The encompassing scene was luxurious. The saloon's overhead was lofty (6'6" from thickly carpeted sole to vinyl headliner), and its width generous. Nothing boosts habitable interior space onboard a cruiser like poofing out the superstructure, although the strategy certainly narrows the side decks—in the 385's case, to little more than the width of a deck shoe. Thanks to a huge windshield forward as well as a couple of equally huge, flush-fit, over-under windows along the sides, I found my vantage point in the saloon let me both retire from the world beyond and simultaneously keep tabs on it.
Other possibilities presented themselves. In the aft starboard corner, within easy reach of my incliner, was a top-of-the-line entertainment center with a standard Sharp Aquos TV and an optional Sony Home Theater system. And forward on the port side, beyond the dinette, was a U-shape galley that was the equal of any other I've seen on a midrange motoryacht. "Better wring this puppy out soon," I told DePouw. "If I get any more relaxed, I'll never get up!"
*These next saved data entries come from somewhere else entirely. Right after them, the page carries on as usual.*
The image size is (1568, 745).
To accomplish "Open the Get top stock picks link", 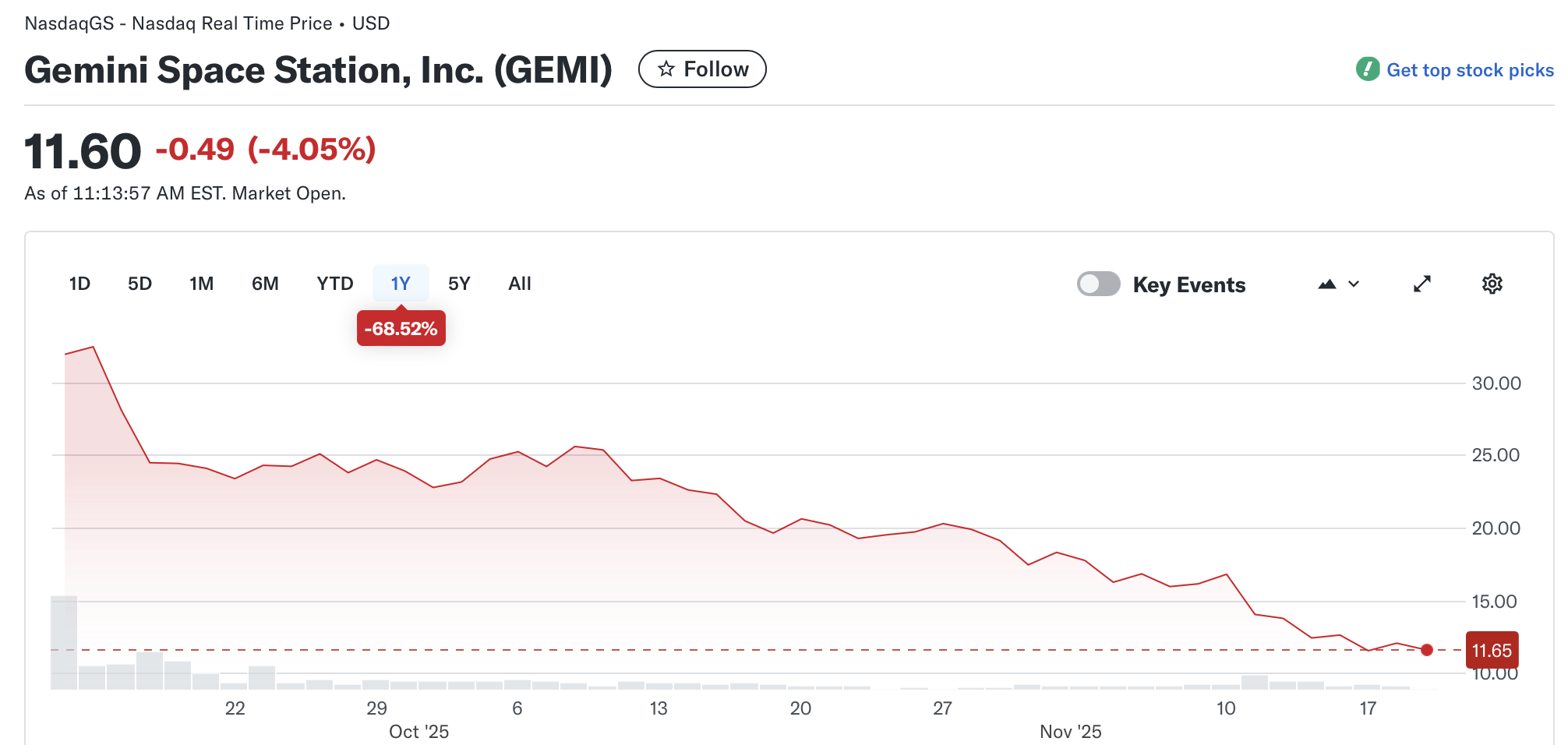I will click(1470, 69).
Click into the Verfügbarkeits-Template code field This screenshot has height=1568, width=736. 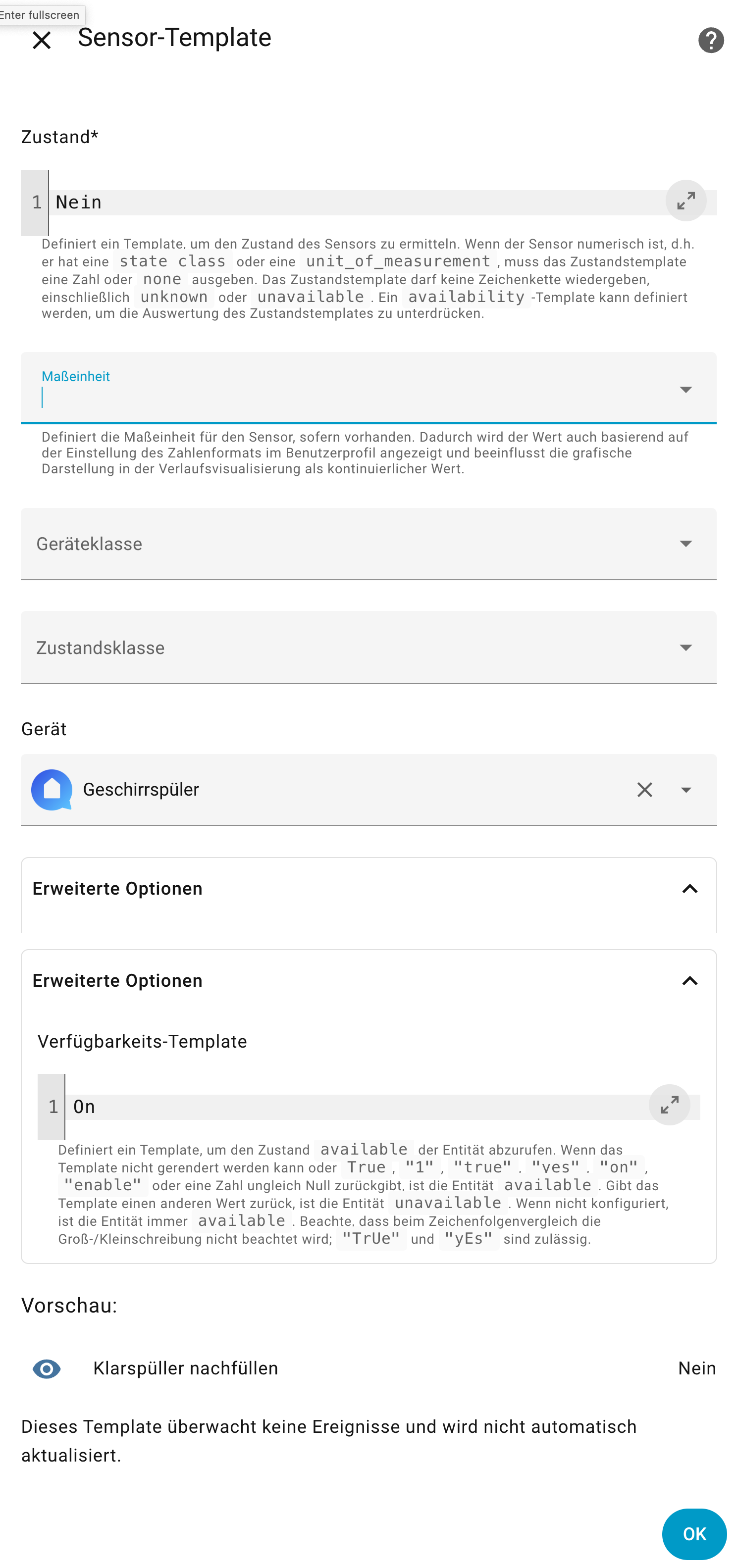click(353, 1107)
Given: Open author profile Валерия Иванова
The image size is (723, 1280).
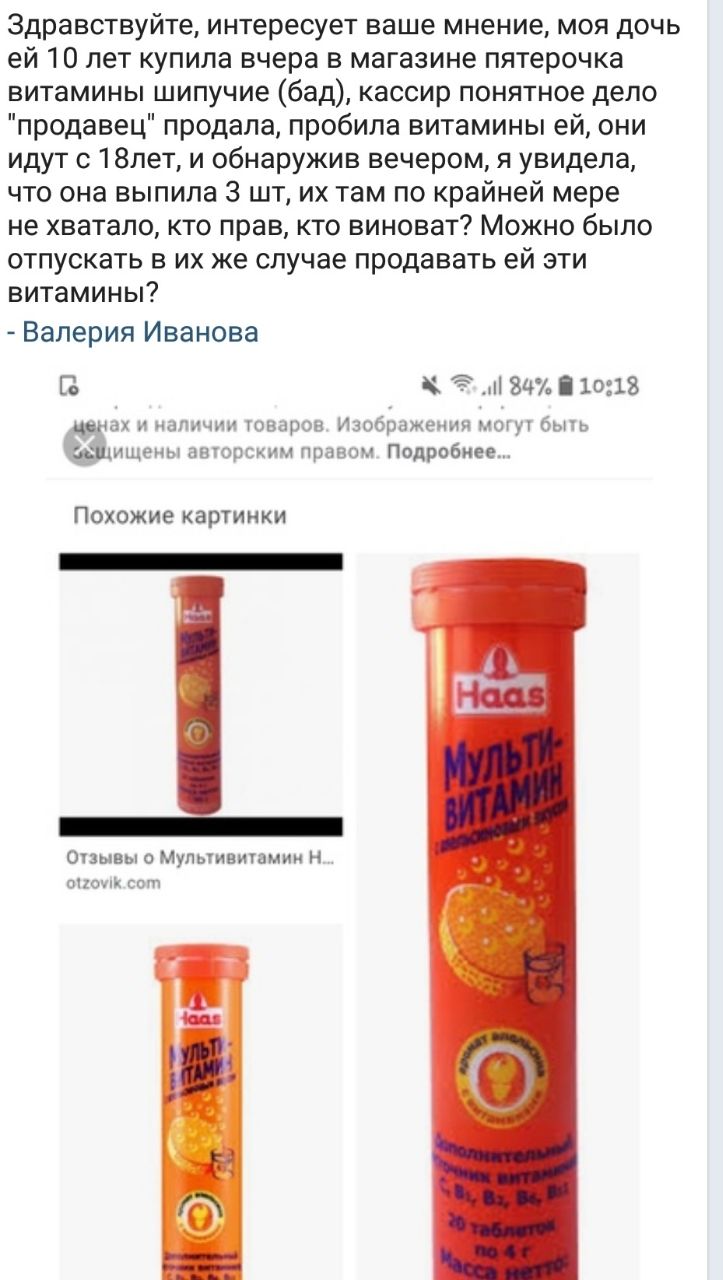Looking at the screenshot, I should click(140, 332).
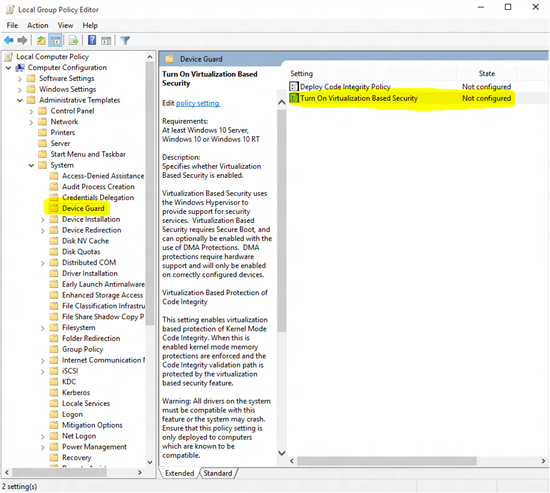550x493 pixels.
Task: Click the Up one level folder icon
Action: click(41, 41)
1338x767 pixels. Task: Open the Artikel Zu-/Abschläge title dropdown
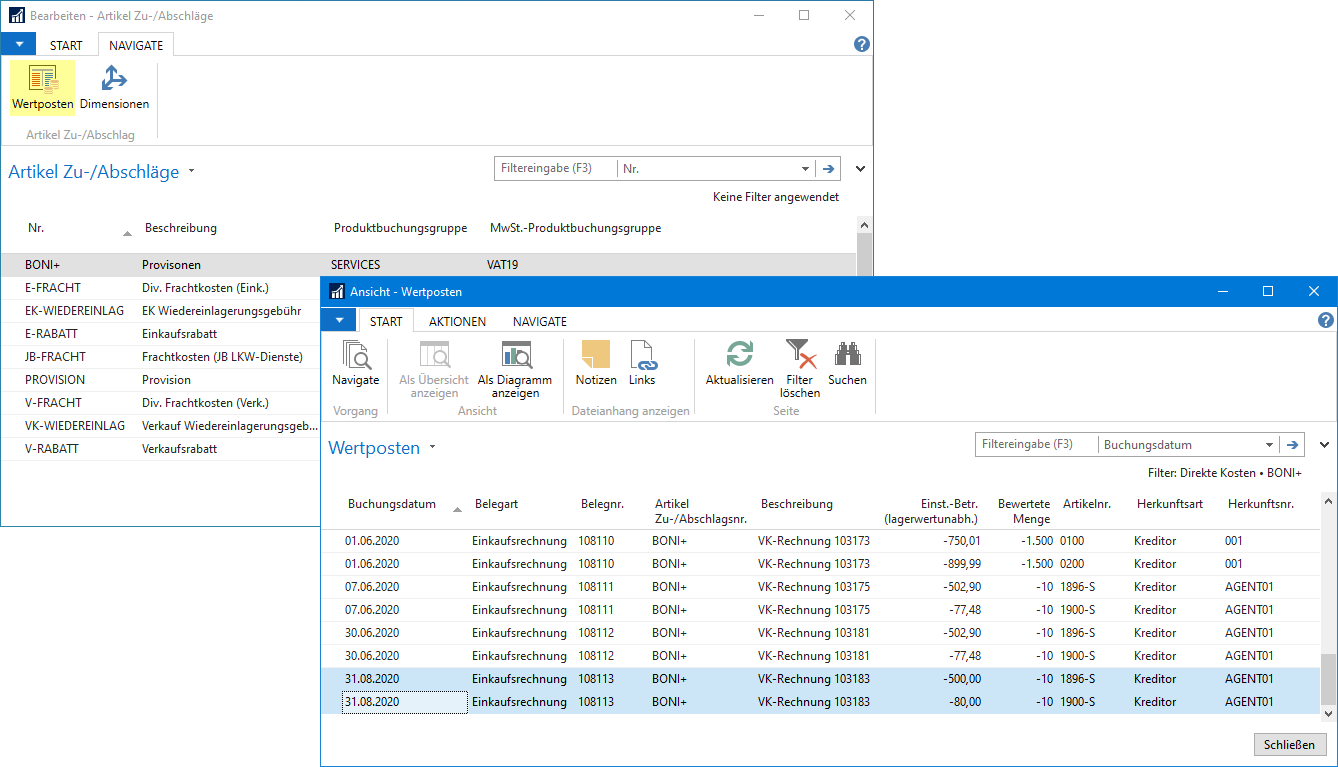coord(192,172)
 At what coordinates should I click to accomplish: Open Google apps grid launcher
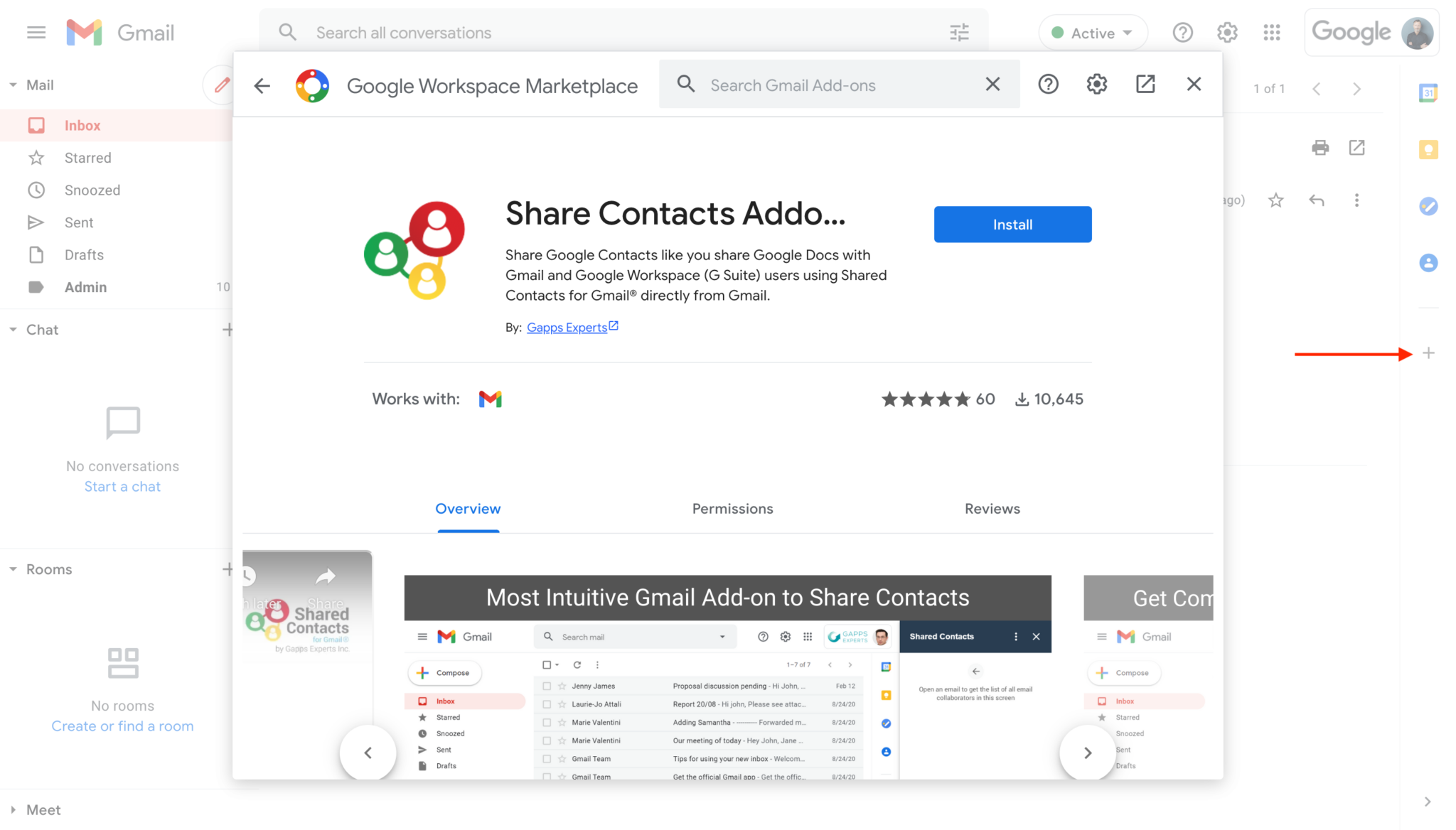[1272, 33]
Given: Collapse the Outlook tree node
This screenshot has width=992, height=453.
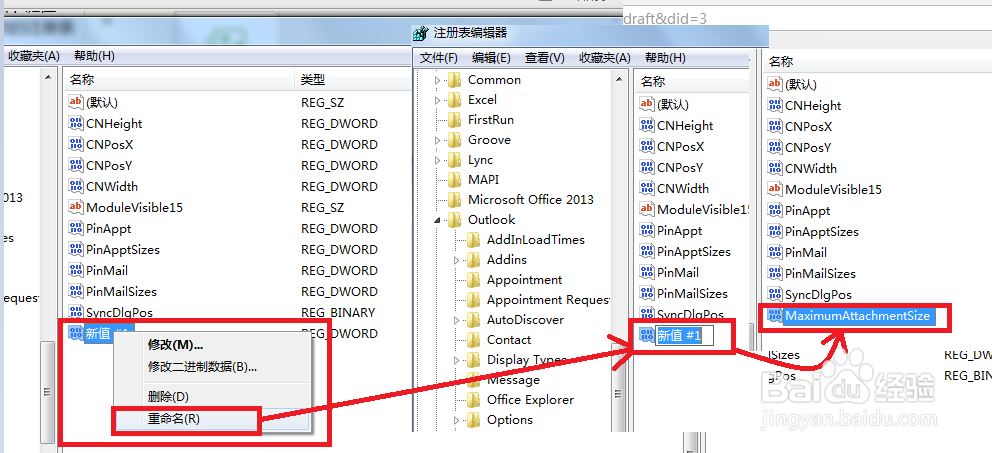Looking at the screenshot, I should coord(437,220).
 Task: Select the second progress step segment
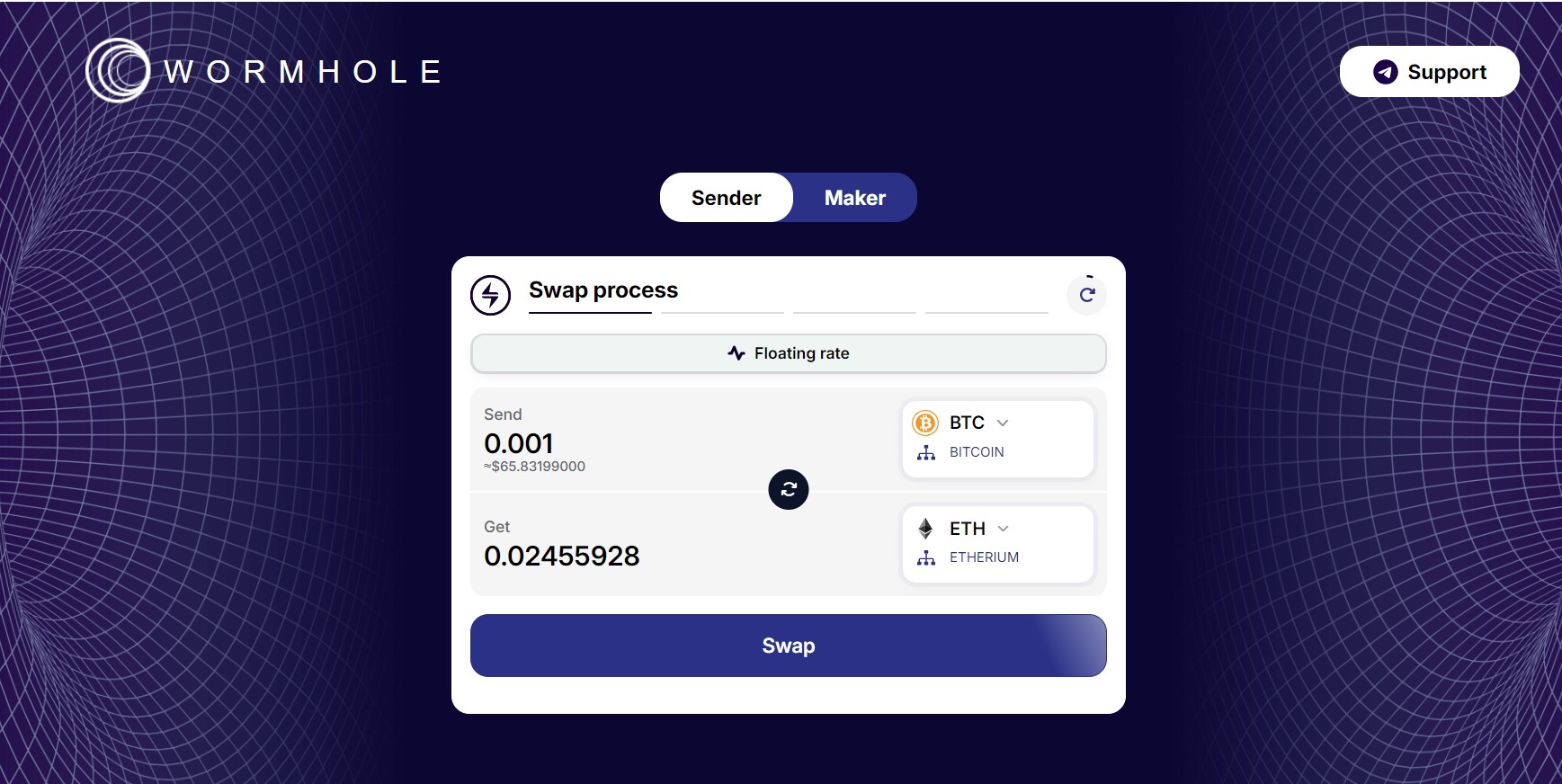pyautogui.click(x=722, y=312)
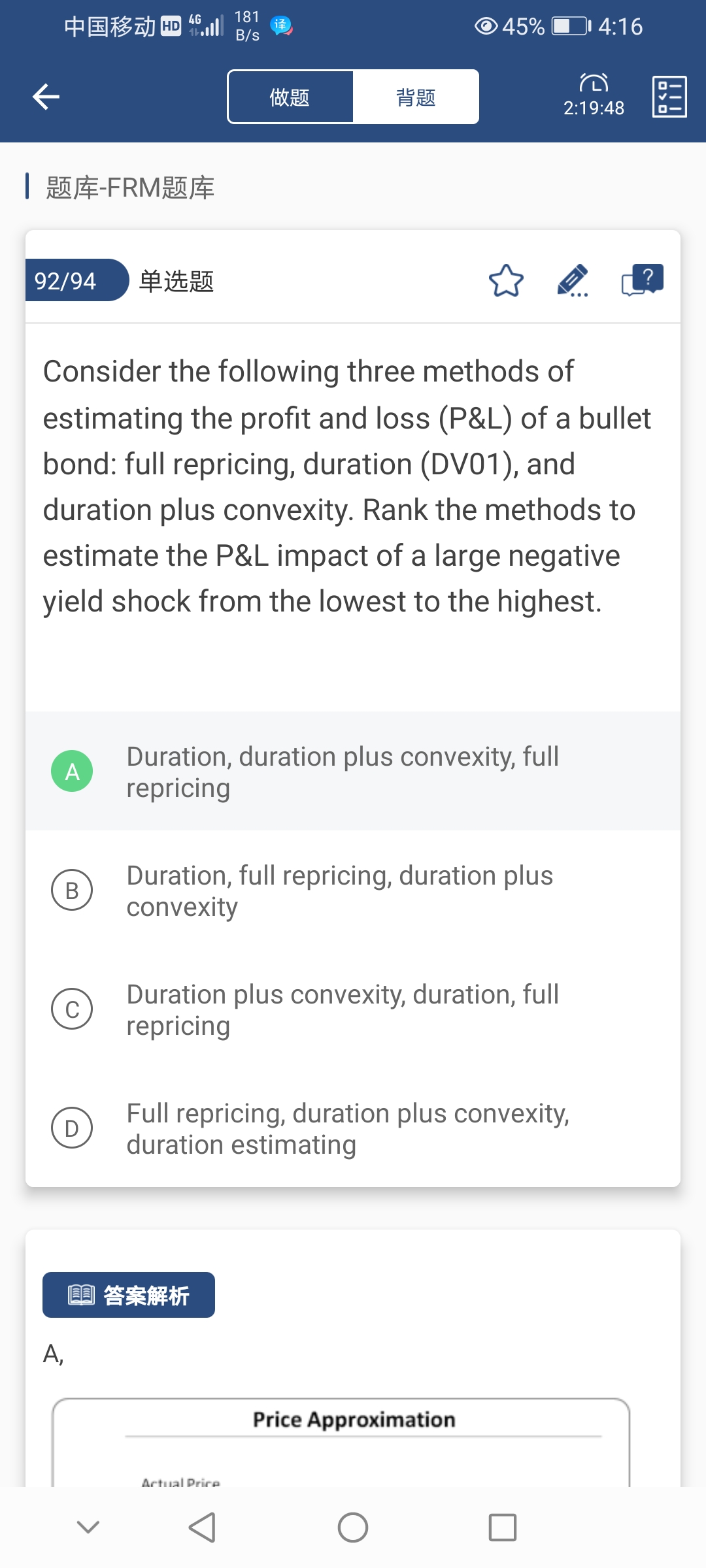Collapse navigation bar with down chevron

coord(88,1527)

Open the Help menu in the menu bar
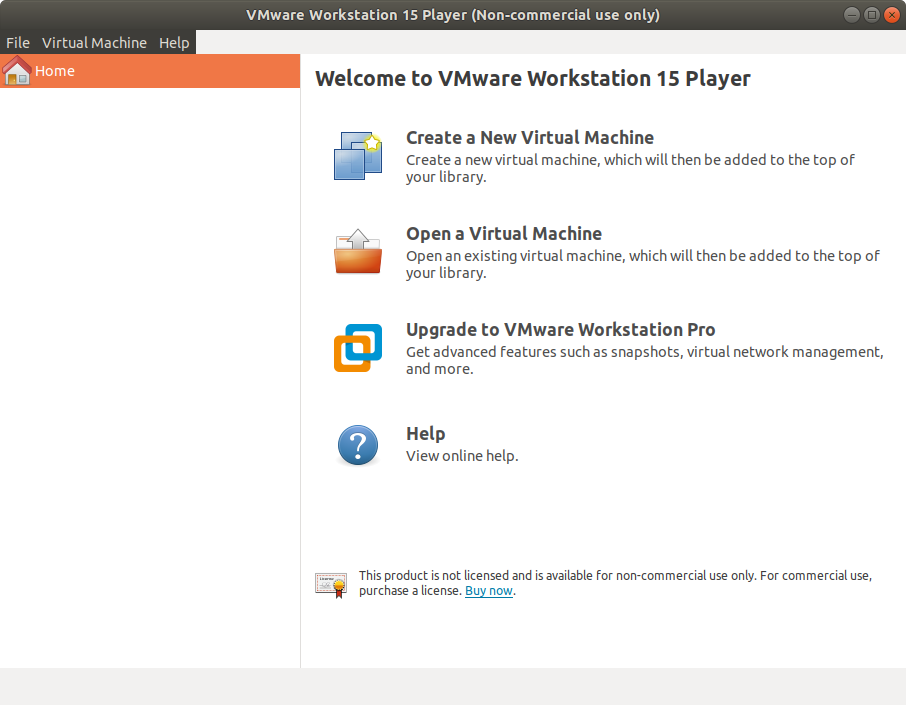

We sea trialed the 385 on the Atlantic, just south of Lauderdale's jetties. The experience was an eye-opener. While liveaboard comfort and roominess are characteristics that stand out dockside, speed's the biggie offshore. Average top hop was 36.5 mph. When I dialed our 420-hp Volvo Penta 8.1 GXi gasoline inboards back to a 4,000-rpm fast cruise, we still got approximately 30 mph, 0.72 mpg, and a range of 192 statute miles. Not bad for gasoline propulsion, and optional diesels are likely to do even better.
I enjoyed my test drive. The ride in two- to three-foot seas was smooth and bone-dry. Steering was sporty, visibility from the helm was excellent, and running attitudes were shallow and efficient. In fact, the boat evinced no bow rise whatsoever up to and slightly beyond 2000 rpm, thanks to the effects of saddle-type fuel tanks amidships and the lift inherent in comparatively small prop pockets with reduced shaft angle. My only complaint was the way the split Teleflex Marine mechanical engine controls behaved while I was backing the 385 into her slip: They felt stiff and in need of adjustment.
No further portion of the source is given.